Reviewed by: Antonio Galloni
Gracious, light on its feet and positively sublime, the 2015 Climens is one of the wines of the vintage. Its airiness and grace are hard to capture with words. Lightly honeyed notes, chamomile and exotic flowers lead into orchard fruit and candied citrus in this impeccably polished, nuanced Barsac. I would prefer to cellar the 2015 for at least a few years to get the benefit of even more complexity, but readers will have a very hard time keeping their hands off this gem from Climens and proprietor Bérénice Lurton.

Reviewed by: Neal Martin
The 2015 Climens is notoriously difficult to taste in its youth, the aromatics often shutting down for the first few years and consequently showing poorly in blind tastings. Indeed, this transpires during the blind tasting of 2015 Sauternes so I retrieved another bottle and allowed it 48 hours to open. This is where this note comes from. It has a bashful bouquet compared to its peers with notes of beeswax and honeycomb, just a touch of jasmine developing in the glass. The palate is well balanced with a lightly spiced opening, notes of stem ginger and rhubarb with a vivacious and quite persistent finish that bodes well for the future. It is a great Climens in the making, but it will need a decade in bottle. Tasted blind at the Southwold 2015 Bordeaux tasting.
About the Producer
Château Climens is a wine producer located in the Sauternes village of Barsac on the left bank of the Gironde river, south of Bordeaux. It was classified as a first growth in the 1885 Classification of Sauternes and Barsac alongside other châteaux such as Guiraud and Suduiraut. Climens is one of only a handful of châteaux in Bordeaux that produces its wines from only one grape: Semillon. The wine is characterized by fresh citrus notes, white flowers and spice, which becomes more honeyed and concentrated with age.
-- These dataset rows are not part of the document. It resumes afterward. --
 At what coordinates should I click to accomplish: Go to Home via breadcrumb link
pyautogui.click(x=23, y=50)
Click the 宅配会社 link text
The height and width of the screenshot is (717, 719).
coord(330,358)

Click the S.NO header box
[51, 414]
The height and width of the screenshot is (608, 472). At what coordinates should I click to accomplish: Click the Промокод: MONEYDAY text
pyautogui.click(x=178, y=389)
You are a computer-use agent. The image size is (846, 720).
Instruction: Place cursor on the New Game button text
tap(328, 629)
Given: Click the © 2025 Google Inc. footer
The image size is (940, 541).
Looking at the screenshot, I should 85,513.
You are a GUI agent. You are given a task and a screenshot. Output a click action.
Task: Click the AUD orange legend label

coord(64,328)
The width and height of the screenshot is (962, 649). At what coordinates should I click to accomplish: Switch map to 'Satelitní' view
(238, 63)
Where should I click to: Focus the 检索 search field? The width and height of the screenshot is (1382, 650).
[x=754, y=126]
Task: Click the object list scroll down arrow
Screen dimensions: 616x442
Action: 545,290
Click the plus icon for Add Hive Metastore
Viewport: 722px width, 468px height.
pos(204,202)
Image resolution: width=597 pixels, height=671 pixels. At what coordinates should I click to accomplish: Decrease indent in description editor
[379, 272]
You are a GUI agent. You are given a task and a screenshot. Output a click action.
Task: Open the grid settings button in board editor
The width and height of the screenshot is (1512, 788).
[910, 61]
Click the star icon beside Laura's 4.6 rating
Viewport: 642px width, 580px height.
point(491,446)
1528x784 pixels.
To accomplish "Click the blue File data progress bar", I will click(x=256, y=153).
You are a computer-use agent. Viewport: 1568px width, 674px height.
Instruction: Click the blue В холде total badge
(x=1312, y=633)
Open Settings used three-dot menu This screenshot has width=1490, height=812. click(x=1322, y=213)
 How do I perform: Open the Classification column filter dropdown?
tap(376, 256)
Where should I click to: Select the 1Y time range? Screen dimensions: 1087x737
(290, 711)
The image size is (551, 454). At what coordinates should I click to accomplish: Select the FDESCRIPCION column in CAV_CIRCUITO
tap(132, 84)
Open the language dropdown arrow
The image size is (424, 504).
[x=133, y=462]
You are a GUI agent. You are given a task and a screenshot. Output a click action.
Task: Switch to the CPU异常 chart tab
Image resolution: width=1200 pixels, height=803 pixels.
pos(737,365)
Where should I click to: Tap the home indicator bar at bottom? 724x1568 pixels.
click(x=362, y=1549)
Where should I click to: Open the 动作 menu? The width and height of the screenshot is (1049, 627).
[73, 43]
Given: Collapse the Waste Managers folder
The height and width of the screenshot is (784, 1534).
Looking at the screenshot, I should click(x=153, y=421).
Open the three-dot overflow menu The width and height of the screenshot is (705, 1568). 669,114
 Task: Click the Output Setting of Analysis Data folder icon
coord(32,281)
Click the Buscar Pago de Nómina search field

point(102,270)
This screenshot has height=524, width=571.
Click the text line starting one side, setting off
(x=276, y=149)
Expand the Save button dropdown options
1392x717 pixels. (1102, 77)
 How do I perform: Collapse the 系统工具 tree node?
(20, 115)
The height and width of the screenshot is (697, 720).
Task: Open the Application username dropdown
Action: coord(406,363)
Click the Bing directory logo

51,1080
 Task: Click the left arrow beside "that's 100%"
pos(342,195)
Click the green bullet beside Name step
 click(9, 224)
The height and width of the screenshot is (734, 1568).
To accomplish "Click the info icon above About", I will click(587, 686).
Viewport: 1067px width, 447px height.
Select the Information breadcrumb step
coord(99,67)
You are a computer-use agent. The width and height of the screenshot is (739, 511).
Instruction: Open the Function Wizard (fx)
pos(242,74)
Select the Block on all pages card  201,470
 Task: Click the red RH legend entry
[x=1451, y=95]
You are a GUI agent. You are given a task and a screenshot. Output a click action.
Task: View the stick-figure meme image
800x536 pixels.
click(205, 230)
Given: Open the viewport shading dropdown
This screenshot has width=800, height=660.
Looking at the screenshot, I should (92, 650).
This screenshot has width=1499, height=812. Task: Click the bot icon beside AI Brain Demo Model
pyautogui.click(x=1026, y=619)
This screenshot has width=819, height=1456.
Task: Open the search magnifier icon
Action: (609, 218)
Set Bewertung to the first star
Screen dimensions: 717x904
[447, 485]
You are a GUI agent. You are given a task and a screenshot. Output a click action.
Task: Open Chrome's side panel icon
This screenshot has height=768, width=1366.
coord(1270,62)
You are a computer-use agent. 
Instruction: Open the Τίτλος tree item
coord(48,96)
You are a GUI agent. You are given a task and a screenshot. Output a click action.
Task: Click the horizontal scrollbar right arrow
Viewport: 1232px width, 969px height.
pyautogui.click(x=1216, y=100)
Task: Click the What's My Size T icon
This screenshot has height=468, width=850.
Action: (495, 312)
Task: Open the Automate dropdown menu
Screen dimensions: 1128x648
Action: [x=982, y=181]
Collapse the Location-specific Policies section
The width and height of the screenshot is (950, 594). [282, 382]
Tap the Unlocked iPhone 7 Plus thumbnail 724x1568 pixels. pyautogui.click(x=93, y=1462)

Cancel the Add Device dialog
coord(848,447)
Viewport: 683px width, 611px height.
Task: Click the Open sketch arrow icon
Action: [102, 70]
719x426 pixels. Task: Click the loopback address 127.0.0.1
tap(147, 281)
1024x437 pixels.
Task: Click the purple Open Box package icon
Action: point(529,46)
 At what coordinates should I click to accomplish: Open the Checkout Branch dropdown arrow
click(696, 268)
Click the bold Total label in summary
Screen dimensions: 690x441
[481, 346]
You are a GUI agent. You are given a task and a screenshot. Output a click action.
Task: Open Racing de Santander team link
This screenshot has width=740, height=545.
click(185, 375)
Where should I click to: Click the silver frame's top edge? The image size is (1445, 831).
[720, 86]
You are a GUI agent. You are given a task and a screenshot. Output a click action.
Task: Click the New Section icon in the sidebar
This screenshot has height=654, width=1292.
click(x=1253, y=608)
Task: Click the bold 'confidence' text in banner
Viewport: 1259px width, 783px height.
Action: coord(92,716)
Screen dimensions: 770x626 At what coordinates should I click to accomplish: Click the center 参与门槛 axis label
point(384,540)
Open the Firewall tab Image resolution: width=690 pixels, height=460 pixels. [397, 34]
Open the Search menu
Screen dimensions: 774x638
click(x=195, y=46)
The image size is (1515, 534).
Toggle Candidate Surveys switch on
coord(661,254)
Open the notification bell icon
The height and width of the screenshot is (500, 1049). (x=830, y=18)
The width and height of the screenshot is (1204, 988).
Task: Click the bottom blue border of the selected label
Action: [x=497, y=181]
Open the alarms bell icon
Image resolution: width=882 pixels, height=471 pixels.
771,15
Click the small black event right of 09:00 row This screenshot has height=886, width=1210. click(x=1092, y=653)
Semillon thrives on the limestone-rich soils in the vineyards. Botrytis develops on the grapes because of the misty mornings, humidity and warmer afternoons that are typical during the months before harvest. If the grapes are not of the highest quality, or if botrytis has not properly formed, owner Bérénice Lurton and her team will not produce their top wine, the grand vin Château Climens. They have been bold enough in the past to declassify an entire harvest of fruit – either selling the grapes off to other producers rather than bottling as their own or releasing wines under secondary labels. The grapes are harvested and brought into the winery, plot by plot, where they are gently pressed before fermentation in oak barrels. Maturation takes place in French oak barrels on lees for about 20 months. Wines from the best vintages can last decades – a recent tasting of the 1921 vintage revealed a rich, balanced and zesty wine. Château Climens has been owned by the Lurton family since the 1970s (when it was acquired by Lucien Lurton), and in 1992 the estate came under the control of Bérénice Lurton (his daughter). In 2010, Climens began to practice biodynamic winemaking and viticulture, and the 2014 vintage was the first to be entirely certified as biodynamic. Chemical sprays were replaced with natural preparations and plant infusions, from flowers such as chamomile and juniper which are grown on the estate and dried in the attics above the chais.